Recorded data –
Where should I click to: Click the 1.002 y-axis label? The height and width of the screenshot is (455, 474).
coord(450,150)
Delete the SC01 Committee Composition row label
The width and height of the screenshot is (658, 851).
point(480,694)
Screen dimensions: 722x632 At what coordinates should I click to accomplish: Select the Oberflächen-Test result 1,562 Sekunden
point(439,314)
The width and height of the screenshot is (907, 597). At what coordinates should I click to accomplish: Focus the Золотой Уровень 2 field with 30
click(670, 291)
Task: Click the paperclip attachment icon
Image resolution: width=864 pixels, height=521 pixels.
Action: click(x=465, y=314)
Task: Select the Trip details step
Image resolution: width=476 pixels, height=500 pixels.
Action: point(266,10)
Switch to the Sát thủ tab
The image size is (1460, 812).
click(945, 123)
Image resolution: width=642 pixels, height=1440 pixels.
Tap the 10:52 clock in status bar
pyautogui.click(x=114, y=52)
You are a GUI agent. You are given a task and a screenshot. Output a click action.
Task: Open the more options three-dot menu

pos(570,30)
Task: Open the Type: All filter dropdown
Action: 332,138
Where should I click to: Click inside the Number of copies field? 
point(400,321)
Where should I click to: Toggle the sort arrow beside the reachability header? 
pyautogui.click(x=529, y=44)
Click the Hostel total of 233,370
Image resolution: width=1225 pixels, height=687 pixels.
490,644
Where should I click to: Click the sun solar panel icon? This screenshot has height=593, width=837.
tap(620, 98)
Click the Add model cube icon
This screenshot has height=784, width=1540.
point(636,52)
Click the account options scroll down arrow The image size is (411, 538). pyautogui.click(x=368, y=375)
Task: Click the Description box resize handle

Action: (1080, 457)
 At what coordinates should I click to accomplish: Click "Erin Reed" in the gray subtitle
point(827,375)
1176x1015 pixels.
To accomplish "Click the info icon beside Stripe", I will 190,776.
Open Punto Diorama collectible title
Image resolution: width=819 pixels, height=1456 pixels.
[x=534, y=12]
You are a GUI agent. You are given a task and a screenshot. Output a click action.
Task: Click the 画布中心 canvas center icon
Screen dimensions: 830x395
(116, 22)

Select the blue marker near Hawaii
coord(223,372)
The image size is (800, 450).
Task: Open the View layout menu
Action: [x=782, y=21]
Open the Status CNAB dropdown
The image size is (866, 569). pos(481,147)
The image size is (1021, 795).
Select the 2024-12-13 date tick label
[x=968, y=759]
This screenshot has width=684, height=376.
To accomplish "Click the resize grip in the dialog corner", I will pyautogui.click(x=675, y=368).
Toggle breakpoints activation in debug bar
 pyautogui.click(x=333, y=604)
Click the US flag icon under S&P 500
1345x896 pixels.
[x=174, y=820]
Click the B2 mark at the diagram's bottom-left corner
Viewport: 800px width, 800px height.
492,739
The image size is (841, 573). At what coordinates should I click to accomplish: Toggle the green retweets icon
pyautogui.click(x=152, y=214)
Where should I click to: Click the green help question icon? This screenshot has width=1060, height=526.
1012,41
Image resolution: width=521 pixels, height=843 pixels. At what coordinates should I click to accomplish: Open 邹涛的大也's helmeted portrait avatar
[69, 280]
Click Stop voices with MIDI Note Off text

Required work – Search the entries for the word "will", then copy every line in which it is found.

Result –
To accomplish "Click the info icon beside Stripe", I will 190,776.
To accomplish "Click the resize grip in the dialog corner", I will pyautogui.click(x=675, y=368).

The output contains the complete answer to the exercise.